##### TASK INPUT #####

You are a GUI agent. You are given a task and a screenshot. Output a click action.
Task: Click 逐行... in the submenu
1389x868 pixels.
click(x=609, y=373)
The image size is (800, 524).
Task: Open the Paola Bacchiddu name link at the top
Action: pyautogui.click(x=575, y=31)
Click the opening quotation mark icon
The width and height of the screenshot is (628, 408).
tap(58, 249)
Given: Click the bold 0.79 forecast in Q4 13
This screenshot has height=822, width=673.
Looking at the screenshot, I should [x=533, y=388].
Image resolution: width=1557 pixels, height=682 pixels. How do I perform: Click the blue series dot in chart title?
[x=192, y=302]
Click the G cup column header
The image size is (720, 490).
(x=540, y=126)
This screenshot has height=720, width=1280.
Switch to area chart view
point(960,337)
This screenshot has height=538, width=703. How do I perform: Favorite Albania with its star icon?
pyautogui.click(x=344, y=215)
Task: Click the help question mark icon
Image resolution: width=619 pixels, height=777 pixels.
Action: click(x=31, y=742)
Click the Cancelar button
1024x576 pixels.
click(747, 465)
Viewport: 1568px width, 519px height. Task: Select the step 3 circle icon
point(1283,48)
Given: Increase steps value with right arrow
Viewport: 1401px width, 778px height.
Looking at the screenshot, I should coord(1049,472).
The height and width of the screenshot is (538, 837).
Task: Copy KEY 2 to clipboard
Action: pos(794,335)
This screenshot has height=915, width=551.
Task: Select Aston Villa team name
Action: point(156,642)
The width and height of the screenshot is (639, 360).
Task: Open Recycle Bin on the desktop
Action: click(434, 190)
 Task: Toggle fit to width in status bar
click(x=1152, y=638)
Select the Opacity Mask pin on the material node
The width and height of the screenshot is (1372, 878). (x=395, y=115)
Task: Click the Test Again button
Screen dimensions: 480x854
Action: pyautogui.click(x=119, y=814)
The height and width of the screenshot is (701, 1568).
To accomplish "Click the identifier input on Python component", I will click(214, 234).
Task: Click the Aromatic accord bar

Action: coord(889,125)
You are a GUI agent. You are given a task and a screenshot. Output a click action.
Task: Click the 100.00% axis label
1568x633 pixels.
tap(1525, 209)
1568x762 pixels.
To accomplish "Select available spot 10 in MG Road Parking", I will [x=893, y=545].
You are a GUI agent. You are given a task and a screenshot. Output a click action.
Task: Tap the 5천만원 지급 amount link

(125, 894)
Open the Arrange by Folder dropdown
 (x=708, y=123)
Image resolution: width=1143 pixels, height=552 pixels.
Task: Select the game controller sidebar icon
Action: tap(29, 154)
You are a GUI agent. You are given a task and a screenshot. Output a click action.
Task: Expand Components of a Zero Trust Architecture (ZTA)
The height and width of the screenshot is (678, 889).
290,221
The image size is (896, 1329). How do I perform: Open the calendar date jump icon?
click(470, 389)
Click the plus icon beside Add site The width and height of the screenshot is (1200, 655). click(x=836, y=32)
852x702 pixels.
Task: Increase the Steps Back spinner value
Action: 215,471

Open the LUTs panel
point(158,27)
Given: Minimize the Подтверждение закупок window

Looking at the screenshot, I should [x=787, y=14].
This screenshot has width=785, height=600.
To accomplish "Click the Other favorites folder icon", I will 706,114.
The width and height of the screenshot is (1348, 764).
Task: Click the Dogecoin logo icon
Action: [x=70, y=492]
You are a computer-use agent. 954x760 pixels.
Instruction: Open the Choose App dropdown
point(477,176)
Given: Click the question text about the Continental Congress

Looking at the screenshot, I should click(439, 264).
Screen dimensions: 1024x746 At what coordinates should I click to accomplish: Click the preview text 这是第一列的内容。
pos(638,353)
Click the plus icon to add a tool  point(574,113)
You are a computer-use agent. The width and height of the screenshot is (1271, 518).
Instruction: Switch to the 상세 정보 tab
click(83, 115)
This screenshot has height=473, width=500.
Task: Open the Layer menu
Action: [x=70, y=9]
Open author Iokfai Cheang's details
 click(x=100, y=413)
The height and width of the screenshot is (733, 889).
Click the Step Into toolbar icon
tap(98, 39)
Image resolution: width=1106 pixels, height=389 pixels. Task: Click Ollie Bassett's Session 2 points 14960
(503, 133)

#####

The entries above must be repeated word for word.

RESPONSE BELOW:
You are a GUI agent. You are given a task and a screenshot. Output a click action.
Task: Click 逐行... in the submenu
1389x868 pixels.
click(x=609, y=373)
The image size is (800, 524).
Task: Open the Paola Bacchiddu name link at the top
Action: pyautogui.click(x=575, y=31)
Click the opening quotation mark icon
The width and height of the screenshot is (628, 408).
tap(58, 249)
Given: Click the bold 0.79 forecast in Q4 13
This screenshot has height=822, width=673.
Looking at the screenshot, I should [x=533, y=388].
Image resolution: width=1557 pixels, height=682 pixels. How do I perform: Click the blue series dot in chart title?
[x=192, y=302]
Click the G cup column header
The image size is (720, 490).
(x=540, y=126)
This screenshot has height=720, width=1280.
Switch to area chart view
point(960,337)
This screenshot has height=538, width=703. How do I perform: Favorite Albania with its star icon?
pyautogui.click(x=344, y=215)
Task: Click the help question mark icon
Image resolution: width=619 pixels, height=777 pixels.
Action: click(x=31, y=742)
Click the Cancelar button
1024x576 pixels.
click(747, 465)
Viewport: 1568px width, 519px height. Task: Select the step 3 circle icon
point(1283,48)
Given: Increase steps value with right arrow
Viewport: 1401px width, 778px height.
Looking at the screenshot, I should coord(1049,472).
The height and width of the screenshot is (538, 837).
Task: Copy KEY 2 to clipboard
Action: pos(794,335)
This screenshot has height=915, width=551.
Task: Select Aston Villa team name
Action: point(156,642)
The width and height of the screenshot is (639, 360).
Task: Open Recycle Bin on the desktop
Action: click(434, 190)
 Task: Toggle fit to width in status bar
click(x=1152, y=638)
Select the Opacity Mask pin on the material node
The width and height of the screenshot is (1372, 878). (x=395, y=115)
Task: Click the Test Again button
Screen dimensions: 480x854
Action: pyautogui.click(x=119, y=814)
The height and width of the screenshot is (701, 1568).
To accomplish "Click the identifier input on Python component", I will click(214, 234).
Task: Click the Aromatic accord bar

Action: coord(889,125)
You are a GUI agent. You are given a task and a screenshot. Output a click action.
Task: Click the 100.00% axis label
1568x633 pixels.
tap(1525, 209)
1568x762 pixels.
To accomplish "Select available spot 10 in MG Road Parking", I will [x=893, y=545].
You are a GUI agent. You are given a task and a screenshot. Output a click action.
Task: Tap the 5천만원 지급 amount link

(125, 894)
Open the Arrange by Folder dropdown
 (x=708, y=123)
Image resolution: width=1143 pixels, height=552 pixels.
Task: Select the game controller sidebar icon
Action: tap(29, 154)
You are a GUI agent. You are given a task and a screenshot. Output a click action.
Task: Expand Components of a Zero Trust Architecture (ZTA)
The height and width of the screenshot is (678, 889).
290,221
The image size is (896, 1329). How do I perform: Open the calendar date jump icon?
click(470, 389)
Click the plus icon beside Add site The width and height of the screenshot is (1200, 655). click(x=836, y=32)
852x702 pixels.
Task: Increase the Steps Back spinner value
Action: 215,471

Open the LUTs panel
point(158,27)
Given: Minimize the Подтверждение закупок window

Looking at the screenshot, I should [x=787, y=14].
This screenshot has width=785, height=600.
To accomplish "Click the Other favorites folder icon", I will 706,114.
The width and height of the screenshot is (1348, 764).
Task: Click the Dogecoin logo icon
Action: [x=70, y=492]
You are a computer-use agent. 954x760 pixels.
Instruction: Open the Choose App dropdown
point(477,176)
Given: Click the question text about the Continental Congress

Looking at the screenshot, I should click(439, 264).
Screen dimensions: 1024x746 At what coordinates should I click to accomplish: Click the preview text 这是第一列的内容。
pos(638,353)
Click the plus icon to add a tool  point(574,113)
You are a computer-use agent. The width and height of the screenshot is (1271, 518).
Instruction: Switch to the 상세 정보 tab
click(83, 115)
This screenshot has height=473, width=500.
Task: Open the Layer menu
Action: [x=70, y=9]
Open author Iokfai Cheang's details
 click(x=100, y=413)
The height and width of the screenshot is (733, 889).
Click the Step Into toolbar icon
tap(98, 39)
Image resolution: width=1106 pixels, height=389 pixels. Task: Click Ollie Bassett's Session 2 points 14960
(503, 133)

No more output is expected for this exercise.